Giantrobo 02-06-06 08:20 AM

Rhino Records and Aron's Records in So Cal closing
 
www.rhinowestwood.com

Apparently Aron's Records is also closing. In a news story on Fox 11 Morning News here in LA this morning Music Downloading <i>in general</i> was being blamed for killing "mom and pop" records stores. It seems both LEGAL and ILLEGAL downloading is being blamed and the story mentioned how some 20 million LEGAL songs were purchased over this last Holiday season. They also wondered if CD's are going the way of the 8-track with the popularity of ipods and such. I'm sure it's much ado about nothing but it's still interesting....

Hiro11 02-06-06 08:31 AM

It's amazing to me that the mainstream media just now seems to be catching on to this new-fangled internet thing and that, apparently, you can get music on it.

I remember going to visit my brother in college in 1997 and all of the kids were fileswapping at that point. That was (obviously) 9 years ago.

grunter 02-06-06 09:15 AM

This is actually very alarming.

I've seen several signs that local indie stores in Chicago are suffering most likely from the same problem.
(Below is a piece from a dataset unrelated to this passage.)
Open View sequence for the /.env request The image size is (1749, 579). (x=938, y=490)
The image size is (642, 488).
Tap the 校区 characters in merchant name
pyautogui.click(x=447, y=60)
I'm really, really starting to loathe the iPod.

On the plus side, I visited the Gurnee Mills mall yesterday and a Sam Goody was closing its doors. The prices were "slashed" 20%-40%, with "nothing held back" - yet, still, the store was empty of customers.

Hmm, could that be because at 20%-40% off, you're still higher than Best Buy's regular prices?

Die, Sam Goody. Die.

sherm42 02-06-06 09:30 AM

Bullshit. Music downloading is not the problem. Best Buy and their ilk selling CD's for 8-10 dollars are why they cannot survive. Small record stores have to pay around $12 just to buy the CD to sell.

Best Buy sells their CDs at a loss, something that these stores can never compete with. This is the real reason why indie record stores are failing, not downloading or the Ipod.

I think we are seeing the end of most stores devoted entirely to selling music and movies. No one can compete with selling at a loss.

grunter 02-06-06 09:54 AM

Oh no, downloading couldn't possibly be "the problem." -ohbfrank-

You just keep telling yourself that - while brick-and-mortar stores continue to fold in droves.

It is a problem when the industry starts to believe that downloading is "everyone's" preferred method for obtaining new music. When quite frankly, it's not. At least, not yet. Of course, with the deafening roar that you hear in all current media about downloading, you'd think that was the only distribution method out there.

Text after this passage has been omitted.